La verrerie pharmaceutique au XVIe siècle
Vers 1518, deux verreries existaient en Argonne, près de Paris, à Chatrice et Bois Japin. A partir du XVIe siècle, on fait la distinction entre bouteille (qui a un bouchon) et flacon (système à vis). On distingue différent type de bouteilles : cylindriques, comme à Lons le Saulnier ; carrées, surtout dans les pays germaniques ; renflées, en carafe, comme à Salins-les-Bains. Dans l’inventaire de la boutique de Jehan de Caux, maître apothicaire à Bordeaux au XVIe siècle, on trouve « plus de trente neuf fioles de verre, plus treize pots de verres servans à tenir pouldres cordiales et trochisques, plus un pot de verre bleu couvert d’estaing servans à mettre les eaux dans la boutique… ».
La verrerie pharmaceutique au XVIIe siècle.
Au XVIIe siècle, le verre joue un grand rôle dans la conservation des médicaments. L’importance du flaconnage s’accroît. Dès 1647, on trouve en Normandie des « verryers bouteillers » qui travaillent beaucoup grâce au développement du commerce des eaux minérales. les verriers lyonnais livraient, dès 1779, des bouteilles pour le transport des eaux de Vichy à Paris. Le verre sert alors à la confection de bouteilles, mais aussi de pots et même de boites. Dans les gravures d’Abraham Bosse, au début du siècle, on retrouve surtout le flacon à quatre pans, appelé « Allemand ». Cette forme de récipient se développa en effet particulièrement en Allemagne et en Europe de l’Est où ces flacons seront peu à peu ornés de motifs à l’or et à l’émail. Le verre émaillé était très apprécié dans ces régions. Dès la deuxième moitié du XVIIe siècle, les apothicaires adoptent largement le verre pour le conditionnement des médicaments. Le vinaigre de Maille est vendu en flacon carré et le Fer-tisane de Clérambourg en tube cylindrique.
Le bouchon de « crystal » est déjà très utilisé. Certains flacons étaient de grande contenance : « l’eau de Montpellier » était vendue en bouteille d’une pinte (0.93 litre à Paris).

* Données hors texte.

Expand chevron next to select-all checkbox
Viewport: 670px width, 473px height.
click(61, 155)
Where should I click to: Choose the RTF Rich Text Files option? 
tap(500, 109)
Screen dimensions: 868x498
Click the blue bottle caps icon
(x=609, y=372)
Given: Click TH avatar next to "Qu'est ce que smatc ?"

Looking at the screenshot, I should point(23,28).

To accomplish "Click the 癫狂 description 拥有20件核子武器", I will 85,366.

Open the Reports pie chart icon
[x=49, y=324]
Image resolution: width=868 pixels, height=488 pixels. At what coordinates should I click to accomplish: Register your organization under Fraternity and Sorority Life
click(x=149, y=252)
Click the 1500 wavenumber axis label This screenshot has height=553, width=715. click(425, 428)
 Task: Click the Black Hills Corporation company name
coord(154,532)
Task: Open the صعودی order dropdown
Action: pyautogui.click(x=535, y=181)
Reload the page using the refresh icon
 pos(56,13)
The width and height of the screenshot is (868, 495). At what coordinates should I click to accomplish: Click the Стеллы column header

Voici ce que dit Jean de Renou en 1610 : « Les bouteilles qui sont assez cognuïs d’un chacun, sont de terre ou de verre ; on se sert d’icelles pour tenir les eaux distillées, lesquelles on doit loger en la partie la plus basse de la boutique, tant en raison de leur pesanteur naturelle, que parce qui s’en faict ordinairement grande quantité, mais advenant l’hyver, il faut les tenir en la cave de peur qu’elles en viennent à geler, et à estre par conséquent inutiles en médecine ».
Au XVIIe siècle, les fioles ne sont pas vendues. En général, le garçon se rendait chez le client afin de les remplir.
La verrerie pharmaceutique au XVIIIe siècle.
C’est avec ce siècle qu’est découverte la fabrication du cristal en purifiant les cendres et en ajoutant du plomb (29.6% d’oxyde de plomb dans le cristal classique). Au cours du XVIIIe siècle, les privilèges des verriers sont peu à peu abolis, ils sont fortement taxés, surtout en Normandie. Ainsi, alors que leur nombre n’avait cessé d’augmenter au cours des siècles précédents, les petites verreries ont disparu au fil des années, et il n’en subsistait que 54 contre 168 au Moyen-âge, chiffre qui diminua encore jusqu’en 1789.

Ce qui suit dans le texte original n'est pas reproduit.